Proton Transfer Reaction Time-of-Flight Mass Spectrometry (PTR-ToF-MS) was employed to monitor the emission of volatile organic compounds (VOCs) from the fruits of the four distinct olive cultivars. The analysis was conducted under controlled climatic conditions at 25 ± 1°C and 45–55% relative humidity using a PTR-MS 8000 instrument (Ionicon Analytik GmbH, Innsbruck, Austria). The tool was operated in its standard configuration with H₃O⁺ as a reagent ion. The following settings were applied: drift tube voltage of 600 V, drift tube temperature 60°C and drift pressure 2.2 mbar, E/N of 145 Td, drift gas flow of 40 sccm, and a mass scan range of m/z 13–250. The internal calibration of the PTR-ToF spectra was performed offline using the following signals: m/z 29.9974 (NO), m/z 59.049 (C₂H₅O₂), and m/z 180.937 (C₆H₄Cl₃).

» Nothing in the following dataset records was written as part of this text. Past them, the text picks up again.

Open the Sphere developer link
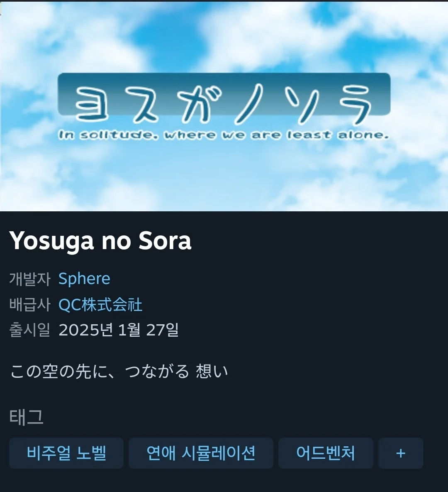 pos(84,278)
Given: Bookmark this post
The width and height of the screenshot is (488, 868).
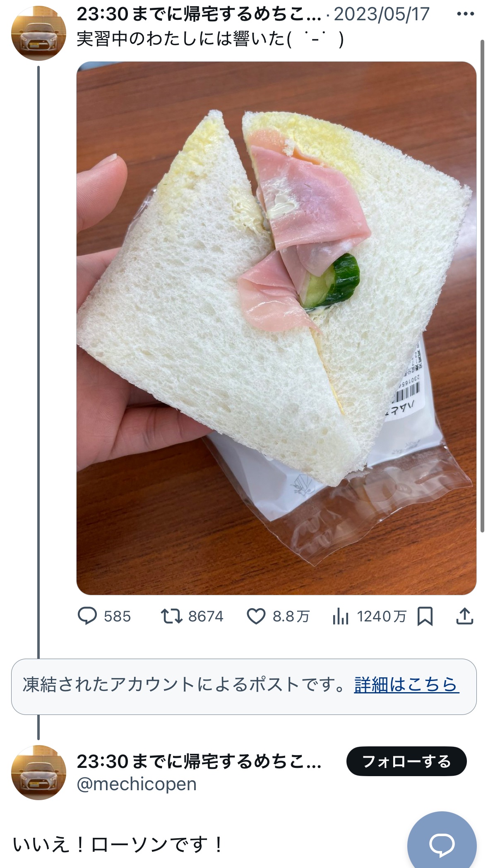Looking at the screenshot, I should tap(425, 616).
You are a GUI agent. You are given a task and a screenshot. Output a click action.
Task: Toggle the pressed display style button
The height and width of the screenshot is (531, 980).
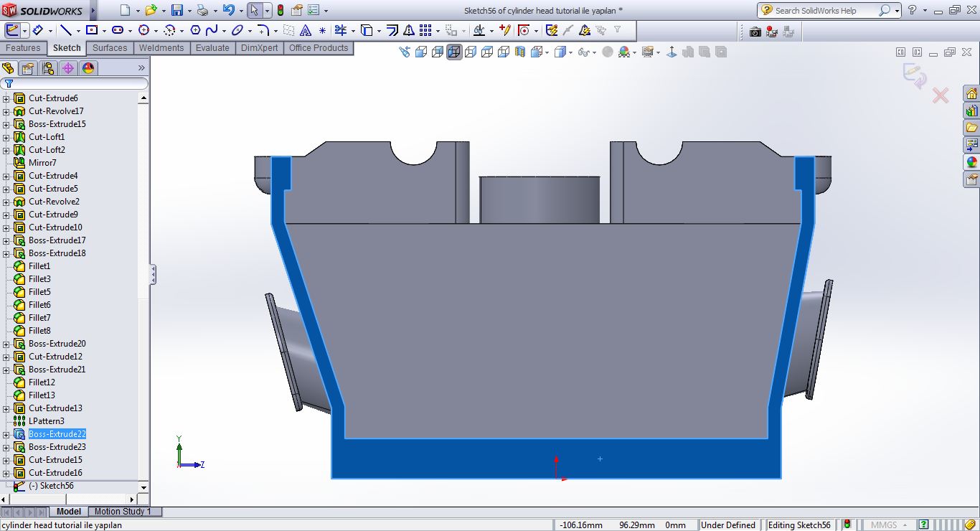coord(454,52)
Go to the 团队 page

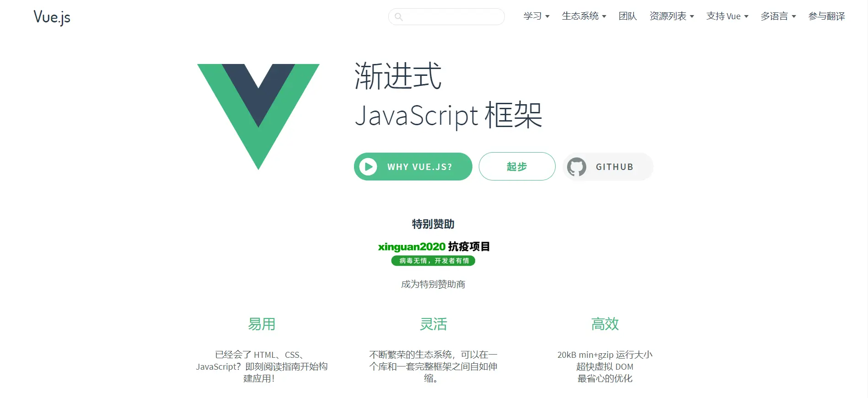628,16
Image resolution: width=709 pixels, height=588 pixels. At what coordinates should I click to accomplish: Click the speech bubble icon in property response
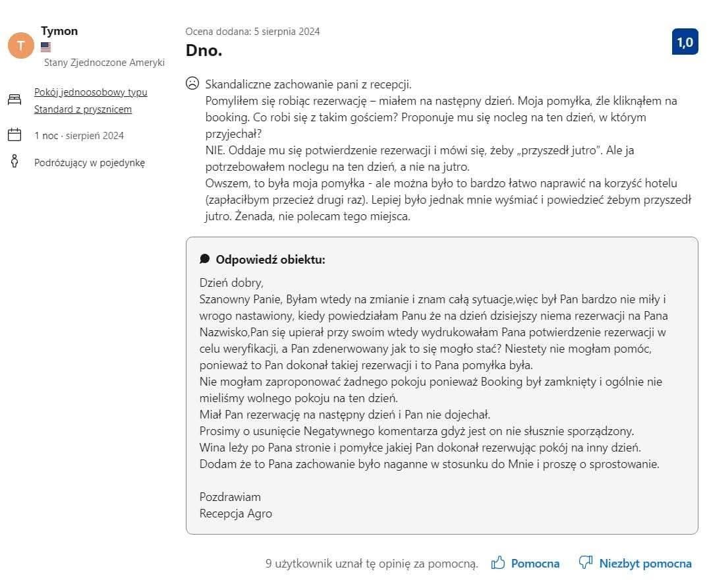click(205, 259)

To ensure high mass accuracy, we followed the procedure described by Cappellin et al. (2010), which employs a three-point calibration. This approach enabled high mass accuracy across the relevant mass range, sufficient for molecular formula identification. After mass peak selection and extraction, tentative compound identification was performed based on the molecular formulas provided by the analysis software and compared with data reported in the literature (Brilli et al., 2011; Rasulov et al., 2019).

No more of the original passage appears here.